Dziewięć osób z objawami zatrucia trafiło do trzech szczecińskich szpitali po tym, jak na Wydziale Matematyczno-Fizycznym Uniwersytetu Szczecińskiego doszło do rozlania nieznanej substancji chemicznej. Budynek uniwersytetu ewakuowano.
Poszkodowani skarżą się na duszności, podrażnienie gardła i drżenie kończyn. Przewieziono ich na dokładne badania do szpitali wojskowego, MSWiA oraz miejskiego.
Jak poinformowała Komenda Miejskiej Straży Pożarnej w Szczecinie podczas akcji ratunkowej ewakuowano cały budynek.
Wg wstępnych ustaleń do rozlania chemikaliów doszło w jednym z pomieszczeń w czasie przesuwania szafy, w której znajdowało się wiele pojemników z różnymi substancjami. Wypadły z niej dwa słoiki z różnymi chemikaliami i rozbiły się o podłogę. Obie substancje weszły ze sobą w reakcję chemiczną wywołując kłęby czerwonego, drażniącego dymu.
Strażacy zabezpieczyli te niezidentyfikowane substancje. Zostaną one przetransportowane na miejsce utylizacji.
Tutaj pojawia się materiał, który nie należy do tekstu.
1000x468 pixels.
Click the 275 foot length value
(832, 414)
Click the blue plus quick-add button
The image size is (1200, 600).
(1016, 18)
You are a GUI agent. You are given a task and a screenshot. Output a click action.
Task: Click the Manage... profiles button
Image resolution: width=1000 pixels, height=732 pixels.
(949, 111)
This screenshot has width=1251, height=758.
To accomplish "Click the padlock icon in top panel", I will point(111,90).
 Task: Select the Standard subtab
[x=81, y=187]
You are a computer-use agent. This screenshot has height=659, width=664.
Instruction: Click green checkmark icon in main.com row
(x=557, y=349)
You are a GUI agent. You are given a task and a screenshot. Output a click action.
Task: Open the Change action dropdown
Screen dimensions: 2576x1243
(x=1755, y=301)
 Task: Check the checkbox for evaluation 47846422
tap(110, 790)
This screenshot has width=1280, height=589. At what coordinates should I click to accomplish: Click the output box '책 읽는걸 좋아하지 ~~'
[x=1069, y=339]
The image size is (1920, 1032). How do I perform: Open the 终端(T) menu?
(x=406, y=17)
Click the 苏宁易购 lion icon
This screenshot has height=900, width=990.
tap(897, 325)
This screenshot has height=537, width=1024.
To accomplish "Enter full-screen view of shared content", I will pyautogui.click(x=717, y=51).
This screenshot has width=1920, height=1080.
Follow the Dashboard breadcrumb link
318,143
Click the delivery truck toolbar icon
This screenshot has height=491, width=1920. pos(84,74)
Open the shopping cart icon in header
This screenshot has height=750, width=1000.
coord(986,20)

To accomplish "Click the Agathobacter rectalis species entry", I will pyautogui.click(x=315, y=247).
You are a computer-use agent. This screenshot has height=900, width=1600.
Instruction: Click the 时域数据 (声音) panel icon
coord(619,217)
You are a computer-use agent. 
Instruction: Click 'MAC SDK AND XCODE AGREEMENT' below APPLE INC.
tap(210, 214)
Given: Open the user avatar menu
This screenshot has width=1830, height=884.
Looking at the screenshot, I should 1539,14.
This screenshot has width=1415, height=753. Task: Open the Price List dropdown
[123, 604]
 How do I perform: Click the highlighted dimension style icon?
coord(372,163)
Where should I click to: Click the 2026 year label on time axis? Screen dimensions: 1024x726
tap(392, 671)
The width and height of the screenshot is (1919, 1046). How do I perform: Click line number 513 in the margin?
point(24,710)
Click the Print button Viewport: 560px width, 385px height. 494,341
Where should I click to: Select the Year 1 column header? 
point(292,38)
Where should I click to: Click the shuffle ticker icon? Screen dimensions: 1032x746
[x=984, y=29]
Wcześniej jednak straż spróbuje ustalić, jakiego rodzaju chemikalia przetrzymywano w szafie – podkreślił rzecznik KM SP Mirosław Siewierski.
Na miejsce zdarzenia wysłano cztery zastępy SP, w tym zastęp ratownictwa chemicznego. Pojechał również wóz rozpoznania operacyjnego – dodał rzecznik. Sytuacja jest już opanowana, strażacy sprawdzają, czy budynek jest bezpieczny - zaznaczył.